How one state is providing options for students outside the classroom

Just as the ways to educate students is endless, so too are the opportunities to give families meaningful choice to prepare their children for the future.

At EdChoice, we’ve recently begun exploring options that exist that don’t hinge on the implementation of traditional school choice policies, explained EdChoice Vice President of External Relations Brian McGrath. In September, EdChoice partnered with The Policy Circle to host a discussion in Bozeman about the growing collaboration between nonprofits and Montana’s public schools to ensure all students are set up for career and lifelong success.

“The guiding light has got to be, ‘Are we creating better outcomes for the students?’” said Montana Gov. Greg Gianforte. “If we keep that in focus, all the other decisions become much simpler.”
While the core of EdChoice’s work remains policy and research driven, we’ve begun partnering with groups—including Reach Higher Montana, the Montana Chamber of Commerce, and American Jobs for America’s Youth—to add choice within the public school system to the menu of educational options for families.

“Students often say that they have exposure to career information systems in schools,” said Kelly Cresswell, executive director of Reach Higher Montana. “They may be able to job shadow, they may have a career fair, but what they really want that they don’t have enough of are those on-the-job experiences where they can see what it’s really like in that workplace.
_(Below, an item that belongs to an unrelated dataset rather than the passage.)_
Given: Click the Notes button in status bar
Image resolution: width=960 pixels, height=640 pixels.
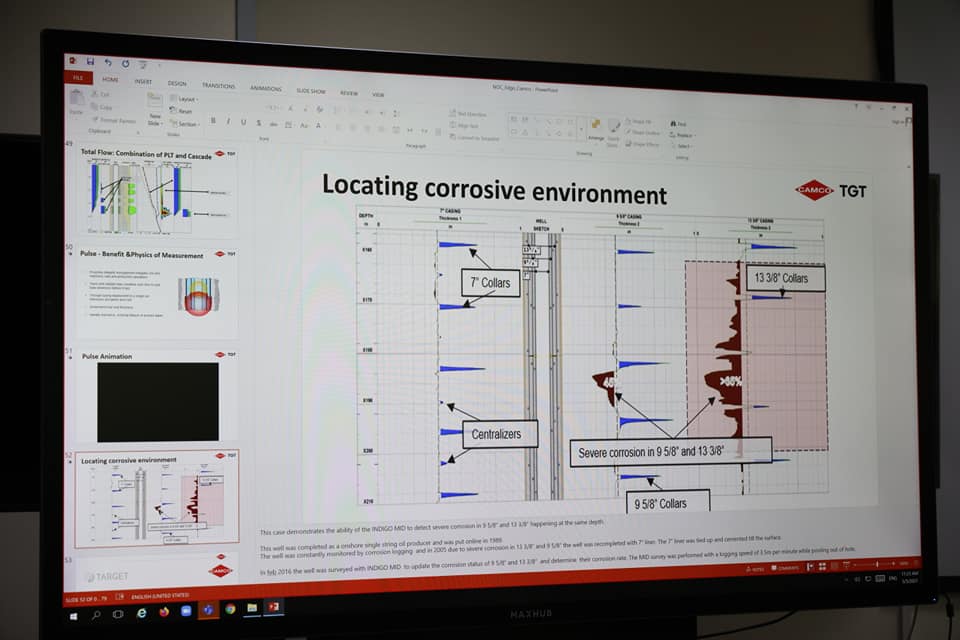Looking at the screenshot, I should point(754,568).
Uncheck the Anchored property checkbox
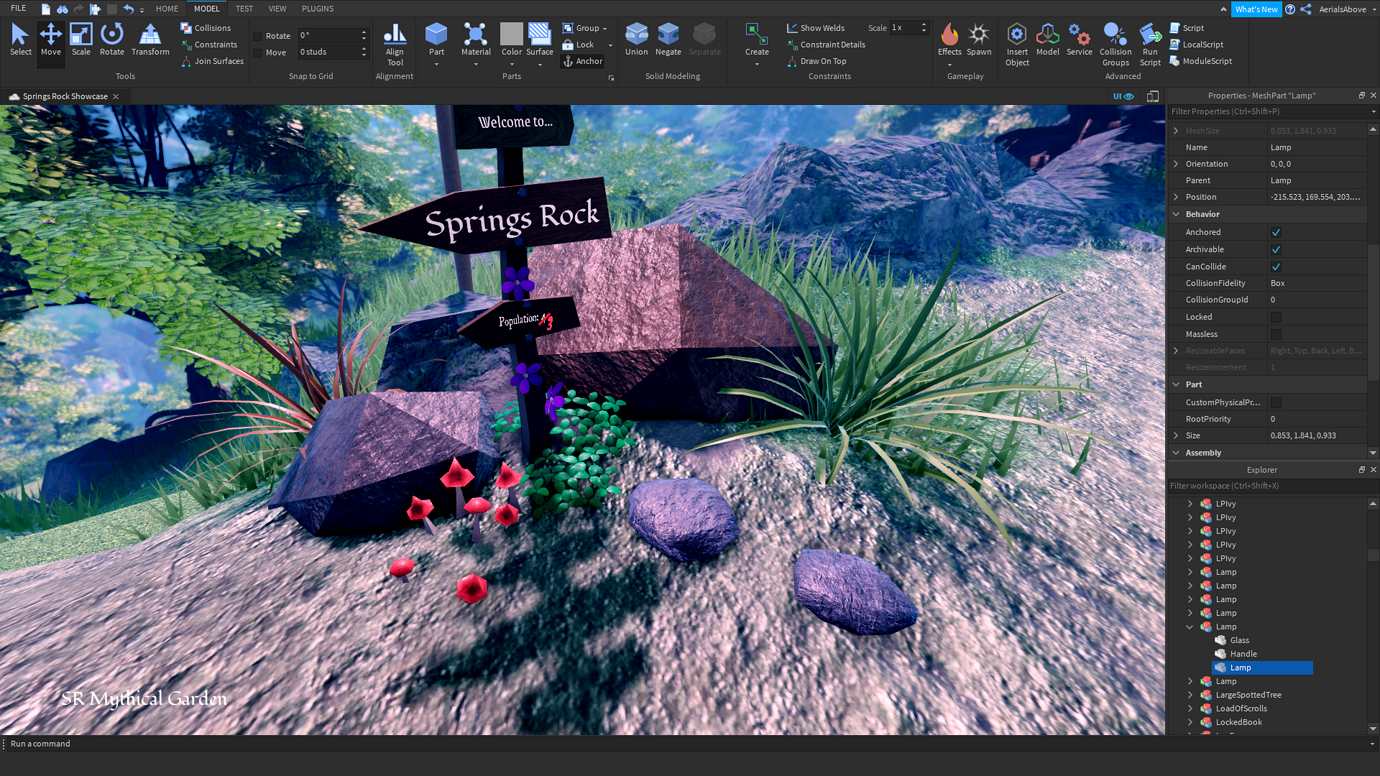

To be there, to see how teams work together, to practice employability skills, to explore all of the options that may be available in a business they were unaware of. They may look at a bank as a place where tellers and bankers work, but there’s so much more.”

In 2021, Montana created a workplace learning program authorizing school boards to add these experiences to the educational calendar and allow participating high schoolers to receive credit toward graduation. In some areas of the state, 40 percent of students graduate with some kind of certificate, Gianforte said.

“This is the kind of public-private partnership we should be encouraging,” he added. “We’re exposing kids at an earlier and earlier age to alternative career paths.”

James Easton, workforce strategist for the Montana Chamber of Commerce, shared experiences leading entrepreneurship education for students.

“It shifted my whole perspective on education,” Easton, a former school teacher, said of the program that allows students to apply for a microloan and test out a business model in the real world.

“You learn from success and failure,” he explained. “There were these girls who were selling cookies for $3.50 and they sold out in an hour. They were like, ‘We could have sold them for five dollars!’”

Gabrielle Eklund Rowley, executive director of American Jobs for America’s Youth, explained that the emphasis on workforce learning not only benefits students but employers, who often go on to hire the teens post-graduation.

“In communities that we are serving, the response is so robust the employers are so eager to sign up and host students and help develop the next generation of the workforce,” she said. “That’s been really inspiring to see.”

At its heart, Montana’s programs are about ensuring all students, whether they are on a college trajectory or pursuing an alternative career path, whether they are educated in the public or private system, have the opportunity to succeed in the appropriate environment to meet their needs and let their talents flourish.

“We know every child is different and when we provide more choice, we get better outcomes because one size does not fit all,” Gianforte said. “That is the theme that we have been following both within the public school system and the independent school system.”